Some of you guys are completely over reacting, 6 months!? Look at the bans for racism and for Joey Barton's thuggish antics recently none of those are anything like 6 months but all are far more grievous offences. You can't honestly say that if Ward-Prowse had done it that you would all be slaughtering him and calling for ridiculous bans.
If you did that on the street, you'd presumably be injuring him on purpose. McManaman didn't injure him on purpose.
You don't know if it was on purpose or not. You're not in his head. From what happened immediately after there is more evidence to suggest he did it on purpose than by accident.
Like what? If you're going to accuse him of doing it on purpose you'll have to have a rock solid case. Until then we can only presume he was innocent.
Innocent until proven guilty mate. And seeing as he got a lot of the ball before he got Haidara, it seems like he was going for the ball.
Ok maybe am over reacting but he could have ended his career. Re. Joey barton.... two wrongs dont makr a right as my old man always used to sau
To be honest, I think a 3 match ban would have been enough. He did get a chunk of the ball, but he did go in dangerously. If he was nowhere near the ball or the tackle was 'unnecessary' EG Ben Thatcher, then could've been more, but think 3 would've been plenty, had the FA not been as **** association as they are.
I need to watch the tackle again I fink. It looked awful to me and he meant it, like really dangerous and with intent.
Spot on, went for a bouncing ball that was half way between him and the opponent. It was clumsy, not malicious or intended. As far as I know, apart from Inspector Gadget, no one has the ability to telescopingly withdraw their leg in mid-tackle in mid-air in a nano-second. The media handwringing over miss timed tackles has got way out of hand. And I'd have the same opinion if it had happend to a Saints player. Injuries happen, bad tackles happen, just get on with the game & let the ref decide rightly or wrongly. Stop all this trial by TV and ****wit pundits.
Well he definitely should know better than to go studs first towards someone's knee like that, but yeah, it was just a crap challenge.

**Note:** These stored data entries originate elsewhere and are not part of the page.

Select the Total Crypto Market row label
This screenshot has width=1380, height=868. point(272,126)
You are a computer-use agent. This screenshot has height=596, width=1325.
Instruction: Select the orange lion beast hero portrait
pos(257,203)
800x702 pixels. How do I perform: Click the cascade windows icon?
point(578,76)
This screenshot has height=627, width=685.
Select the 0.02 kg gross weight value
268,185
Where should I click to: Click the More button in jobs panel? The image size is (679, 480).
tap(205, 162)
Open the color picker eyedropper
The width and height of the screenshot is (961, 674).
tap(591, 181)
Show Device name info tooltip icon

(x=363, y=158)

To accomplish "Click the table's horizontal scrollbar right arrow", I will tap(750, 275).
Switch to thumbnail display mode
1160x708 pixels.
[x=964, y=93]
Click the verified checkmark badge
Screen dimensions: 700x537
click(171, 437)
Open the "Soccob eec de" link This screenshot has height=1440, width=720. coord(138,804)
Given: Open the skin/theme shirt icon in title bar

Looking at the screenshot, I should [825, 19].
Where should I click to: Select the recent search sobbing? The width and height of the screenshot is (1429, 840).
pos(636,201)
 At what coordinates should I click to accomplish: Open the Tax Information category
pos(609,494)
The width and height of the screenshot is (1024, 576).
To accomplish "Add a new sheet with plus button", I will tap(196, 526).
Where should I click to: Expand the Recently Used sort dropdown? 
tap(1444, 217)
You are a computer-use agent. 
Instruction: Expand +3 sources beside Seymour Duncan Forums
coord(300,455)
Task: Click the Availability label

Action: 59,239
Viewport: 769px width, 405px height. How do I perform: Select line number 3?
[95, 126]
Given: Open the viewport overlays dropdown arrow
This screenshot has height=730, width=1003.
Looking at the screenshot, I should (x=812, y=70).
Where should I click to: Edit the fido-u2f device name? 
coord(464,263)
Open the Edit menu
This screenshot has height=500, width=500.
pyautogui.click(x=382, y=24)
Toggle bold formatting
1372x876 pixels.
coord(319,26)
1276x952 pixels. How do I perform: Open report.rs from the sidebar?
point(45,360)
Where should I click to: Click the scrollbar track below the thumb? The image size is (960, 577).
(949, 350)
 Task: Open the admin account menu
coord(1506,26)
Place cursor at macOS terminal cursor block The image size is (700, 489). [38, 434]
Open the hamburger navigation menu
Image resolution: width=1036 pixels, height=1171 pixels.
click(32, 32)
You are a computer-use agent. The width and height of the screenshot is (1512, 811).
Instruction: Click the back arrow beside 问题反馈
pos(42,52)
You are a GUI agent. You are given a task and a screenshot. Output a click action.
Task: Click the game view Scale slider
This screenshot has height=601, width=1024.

hey ok, just watched again. im gonna back down. im a bit over the top about everything at the moment! it is a **** tackle but yeah not intent, was a bit pished on sunday!!
I'm going to play devils advocate and say yes its right..... I don't think the Thatcher incident is a suitable precedent. That was sheer thuggery - the mcmanaman incident was a poorly timed / reckless tackle. The FA have an agreement in place that says if an official clearly saw the incident they won't go back on it (which has happened for the Thatcher incident but as I said that's thuggery). If they went back on it for this inn ident there are many, many more incidents that they should also be going back to look at and we would all be moaning about the lack of consistency. So whichever official said they "saw" the incident should be punished and the FA should look at putting some slightly different rules in place for retrospective punishment - but they must be able to be applied consistently and not involve dozens of incidents each week - does anyone know much about the way citing works in rugby, could this be an option?
So whichever official said they "saw" the incident should be punished _________________________________ Agreed. The linesmen just don't seem to be doing thier jobs, maybe a little spot light pointed at them could help this unfortunate situation, or maybe future ones anyway.
Yes, all fine, but the rule says nothing about thuggery, and I'm not frankly overly concerned what the rule says. If it does say there can be no retrospective punishment (which I don't believe it does), then it needs to be changed, clearly. Regardless of that, the precedent is there for punishing someone who has already been punished, and McManaman hasn't even been punished. The officials may have seen it but they very obviously didn't see it clearly â they didn't even give a free-kick! He could and should be retroactively punished. To say that to enforce this would lead to dozens of similar incidents requiring attention each week is simply incorrect. I can't remember the last time there was an incident such as this which went completely unpunished. People can disagree on the severity of a punishment, but nobody who sees that tackle could honesty claim it is not worthy of a ban of some kind. If he had seen red at the time, there would have been absolutely no complaints, so how can there be any now? I think the rugby model is a good one and football refereeing could learn a lot from them. As for citing, they have a panel which convenes every week and they review controversial incidents from the weekend's matches. Punishments are dished out based on video evidence and everyone seems to agree it's a good system. It would obviously be better to punish the players during the game, but catching them afterwards is preferable to inaction.
PO10 Saint is exactly correct about the conditions of the retrospective non-action ruling. It only came in at the beginning of this season.